Lesson 5 of 9 · Getting on the Ballot

The Three Filings That Put You on the Ballot

Ballot-Access Filings

One office, one deadline, one filing officer

The previous lesson covered when the spring election happens and the single deadline that controls everything: 5:00 p.m. on the first Tuesday in January for a spring election. This lesson covers what you actually hand in by that moment. For a city office such as mayor, every ballot-access document goes to one person — the municipal filing officer, which for a city is the City Clerk (the Stoughton City Clerk) 1. Not the county, not the state: the Clerk. Three required filings must all be complete and in the Clerk’s hands by the deadline. Treat the list below as a checklist, not a menu — missing any one of them keeps your name off the ballot.

The three required filings

1. Campaign Finance Registration Statement — Form CF-1L. This registers your campaign committee with the filing officer and must be filed before you raise or spend a single dollar 2. It is the first thing you do, because the moment you accept a contribution or pay an expense without a registration on file, you are out of compliance. The CF-1L establishes who your campaign is, who its treasurer is, and where its money lives, so that later finance reports have a registration to attach to.

2. Declaration of Candidacy — Form EL-162. This is your formal, signed statement that you are a candidate for the office of mayor 3. It is how the Clerk knows which office you are seeking and that you intend to qualify for it.
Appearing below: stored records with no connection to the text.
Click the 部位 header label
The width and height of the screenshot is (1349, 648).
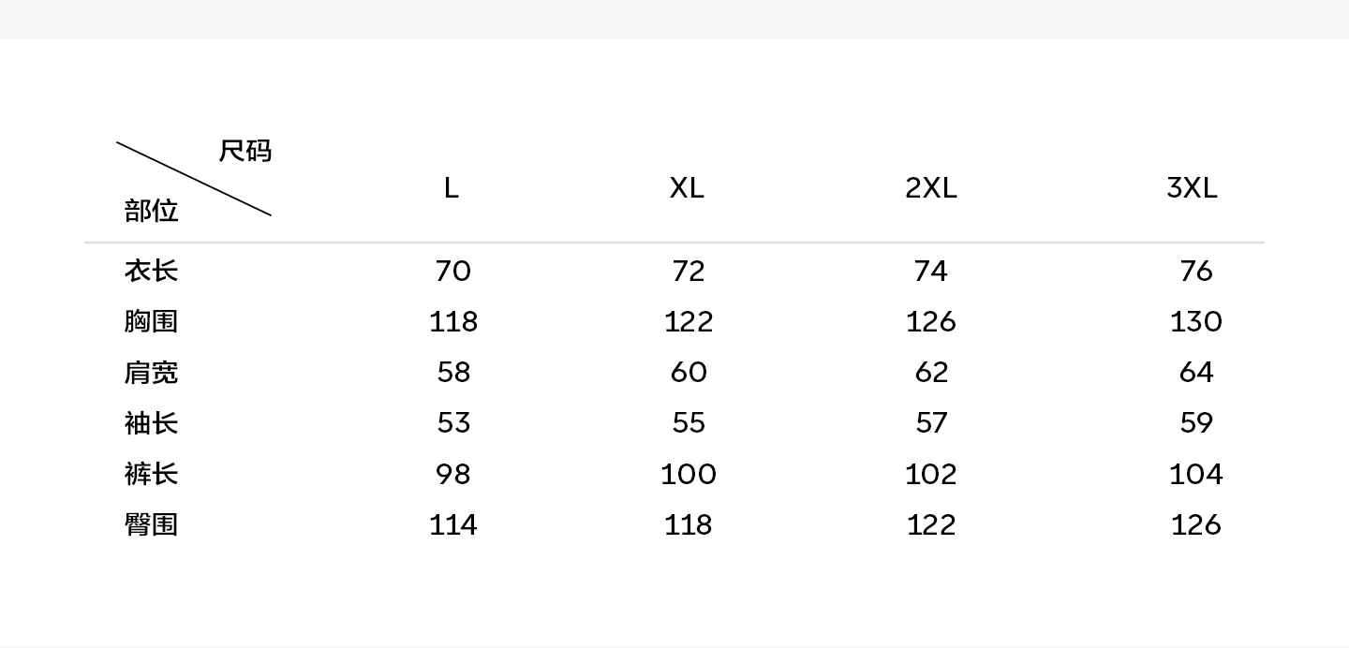(x=151, y=211)
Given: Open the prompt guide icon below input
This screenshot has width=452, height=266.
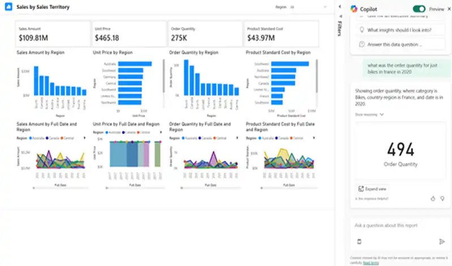Looking at the screenshot, I should tap(359, 242).
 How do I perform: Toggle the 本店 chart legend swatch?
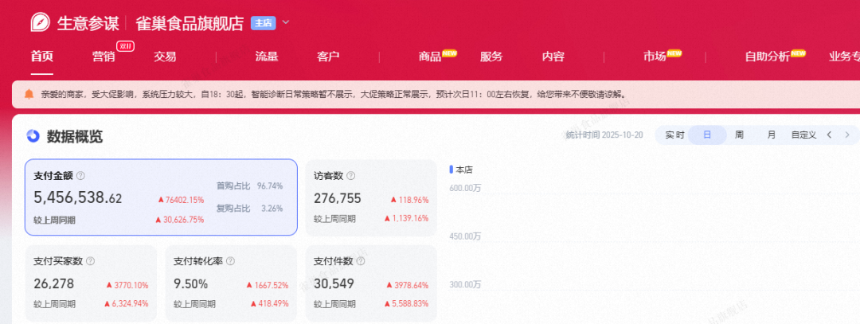coord(452,170)
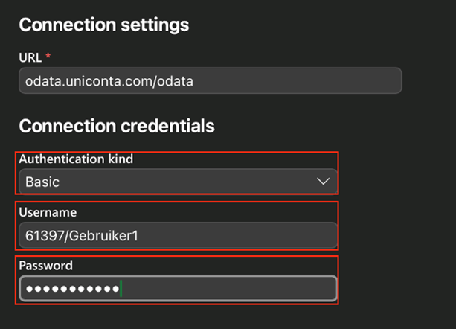Focus the Username text field
456x329 pixels.
[177, 235]
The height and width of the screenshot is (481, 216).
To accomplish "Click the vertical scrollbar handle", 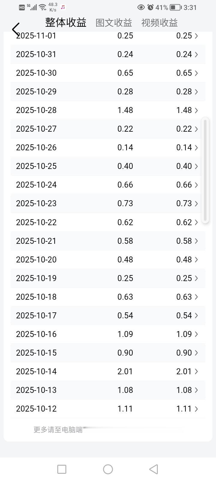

It is a declaration about you and the office, separate from the petition signatures that follow.

3. Nomination Papers — Form EL-169. These are the petition pages your supporters sign to qualify you for the ballot 3. You must collect the required number of valid signatures and file the papers by the deadline; the detailed rules — who may sign, how many signatures, what makes a signature valid — are the subject of the next lesson. For now, know that the signatures are the third non-negotiable piece, and that they take the most calendar time to gather.

A possible fourth: the Statement of Economic Interests

In addition to the three filings above, a Statement of Economic Interests may be required if the city has adopted a local ethics code 2. This is not universal — it depends on local ordinance — so do not assume it applies and do not assume it does not. Ask the Clerk directly whether Stoughton requires one for a mayoral candidate, and if so, when and on what form 1. Confirming this early avoids a last-minute surprise at the deadline.

Do this, in this order

Sequence matters because one filing has to come before any money moves:

  1. File the CF-1L first, before you fundraise or spend anything 2. Get this on file the moment you decide to run.
  2. Prepare your EL-162 declaration of candidacy so it is ready to file 3.
  3. Circulate your EL-169 nomination papers to gather valid signatures 3 — this is the long pole, so start as soon as papers may circulate.
  4. File all three with the City Clerk by the 5:00 p.m. deadline, and confirm whether a Statement of Economic Interests is also due 1.

Get the official forms and confirm with the Clerk

Form names and numbers are stable, but contents and instructions change between cycles, so always work from the current official versions. Get the EL-162 declaration and EL-169 nomination papers from the Wisconsin Elections Commission 3, and the CF-1L registration statement from the Wisconsin Ethics Commission 2. Then confirm every detail — the exact deadline, the required signature count, whether a Statement of Economic Interests applies, and where and how to submit — with the Stoughton City Clerk, your filing officer for this race 1. This lesson lists what to file; the next lesson explains how the EL-169 signature requirement works in detail. Nothing here is legal advice — when in doubt, ask the Clerk and read the official instructions that come with each form.

References

  1. City of Stoughton (official) — Mayor, Common Council, City Clerk. City of Stoughton, Wisconsin. verified Cited at: City Clerk.
  2. Wisconsin Ethics Commission — Campaign Finance. Wisconsin Ethics Commission. verified
  3. Wisconsin Elections Commission — Local Candidates. Wisconsin Elections Commission. verified Cited at: EL-162; EL-169; Candidate forms.